We’ve become frustrated with how people take up the media on their assault on people with disabilities, and particularly invisible disabilities like mental health problems, chronic pain, and ME. Most people who haven’t experienced those problems, or have perhaps experienced them for short periods and then got better, can have little idea what it’s like. We hope to help overcome that barrier by writing about our lives, what we can and can’t do and why, what it’s like to be us, and why the press and politicians (of both leading parties) are actively harming people who already struggle to survive.

Please share your comments, or see the About Us page for more info.

One of the media’s latest gloating claims has been that most people on incapacity benefit in the UK “could do some work”. And I can hear these people now, were they to read this – “you can blog, why don’t you go out and get a job?”

My first reaction to these people is that that’s between me and my doctors, including the ones who assessed me for incapacity and agreed I qualified. Yes, you might not guess it from the way the papers write about the topic, but amazingly enough you already have to be assessed by professionals before you’re given incapacity benefits (which now have a confusing number of names, as the system is being switched over to something called ESA).

Since the point of this blog is to discuss these issues, I’ll overlook the rudeness of these interrogators for now, and give a few of the many valid answers to this question.

Why don’t you go out and get a job?

My disability doesn’t mean I can’t ever do any kind of work – I do voluntary work once a week, I write this blog, I enjoy taking photographs. What it does mean is that I cannot work often or reliably enough to perform in a job, as they’re arranged in today’s society. I do not know when I’m going to be too unwell, or how long that will last. I also get exhausted very easily, and half a day of voluntary work needs to be followed by a couple of days of doing nothing to recover some energy. I’m often exhausted, because just keeping up with everyday tasks like laundry and dishes and paying bills is overwhelming when you’re disabled, physically or otherwise.

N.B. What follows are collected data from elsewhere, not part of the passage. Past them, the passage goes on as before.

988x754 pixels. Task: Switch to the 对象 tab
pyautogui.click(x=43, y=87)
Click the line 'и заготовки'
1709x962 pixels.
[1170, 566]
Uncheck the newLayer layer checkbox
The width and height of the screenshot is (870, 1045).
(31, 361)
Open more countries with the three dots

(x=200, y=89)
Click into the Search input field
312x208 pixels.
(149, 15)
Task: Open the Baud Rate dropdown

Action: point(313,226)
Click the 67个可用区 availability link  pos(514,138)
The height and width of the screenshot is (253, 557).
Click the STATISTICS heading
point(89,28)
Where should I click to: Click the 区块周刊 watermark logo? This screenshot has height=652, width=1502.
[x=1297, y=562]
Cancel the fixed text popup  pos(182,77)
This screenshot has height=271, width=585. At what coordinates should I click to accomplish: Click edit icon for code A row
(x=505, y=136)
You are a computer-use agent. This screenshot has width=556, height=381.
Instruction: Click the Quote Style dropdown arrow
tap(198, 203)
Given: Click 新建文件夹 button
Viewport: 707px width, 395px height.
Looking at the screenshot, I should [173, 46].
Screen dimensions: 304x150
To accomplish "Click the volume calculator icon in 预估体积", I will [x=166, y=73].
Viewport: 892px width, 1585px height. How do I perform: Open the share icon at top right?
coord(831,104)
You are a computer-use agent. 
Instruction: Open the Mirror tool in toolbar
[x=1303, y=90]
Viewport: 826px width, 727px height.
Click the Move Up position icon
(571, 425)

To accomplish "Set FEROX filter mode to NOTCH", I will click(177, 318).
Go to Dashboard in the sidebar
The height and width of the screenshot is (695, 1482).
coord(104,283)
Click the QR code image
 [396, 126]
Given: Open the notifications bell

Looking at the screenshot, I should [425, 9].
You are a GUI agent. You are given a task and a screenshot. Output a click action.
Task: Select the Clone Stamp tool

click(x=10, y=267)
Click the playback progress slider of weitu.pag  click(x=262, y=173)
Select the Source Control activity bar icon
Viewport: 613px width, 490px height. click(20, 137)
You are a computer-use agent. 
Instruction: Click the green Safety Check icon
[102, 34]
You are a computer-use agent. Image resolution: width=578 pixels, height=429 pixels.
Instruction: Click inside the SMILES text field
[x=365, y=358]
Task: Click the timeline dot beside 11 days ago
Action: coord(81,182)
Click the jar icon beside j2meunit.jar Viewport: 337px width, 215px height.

Having some skills and abilities doesn’t mean you can exercise them in a job. It doesn’t mean you can show up on a day to day basis, partake in the expected social interactions (especially if you have to deal with customers with a chirpy smile on your face), and not quickly become so ill you can’t get out of bed. It doesn’t mean employers would want you, either, even for relatively menial work – I know someone who was fired from a job as a cart collector for Tesco, because he looked too glum. He committed suicide about a month later.

Let’s imagine, for a moment, that someone who’s been on incapacity benefit for a couple of years gets better, and is able to return to work, which is what the government wants us to do. They apply for positions, if they’re really lucky they get an interview, and what happens? Oh look, they have a gap in their history of paid employment, no one wants to give them a job. If you want to remove barriers to work, how about starting with the ones caused by the people in the position of power, instead of constantly attacking the powerless?

There are many more aspects I could cover here, of course, and they’ll be brought up in future posts. For instance, along with energy goes time. Doctor’s appointments, psychiatrist’s appointments, CPNs, support groups and CMHTs, even if you have the energy to do more than all that you’re going to need a job that doesn’t mind giving you frequently time off for it. People with physical disabilities face other factors too, like the extra stress and effort of finding accessible transport, arranging aides and assistants, even things as simple (to most of us) as people understanding it takes you 20 minutes to go to the loo.

Being able to work is about more than just your physical ability to perform a task. It’s also about being able to get and keep a job that’s appropriate to your abilities, without making yourself more disabled and more unwell.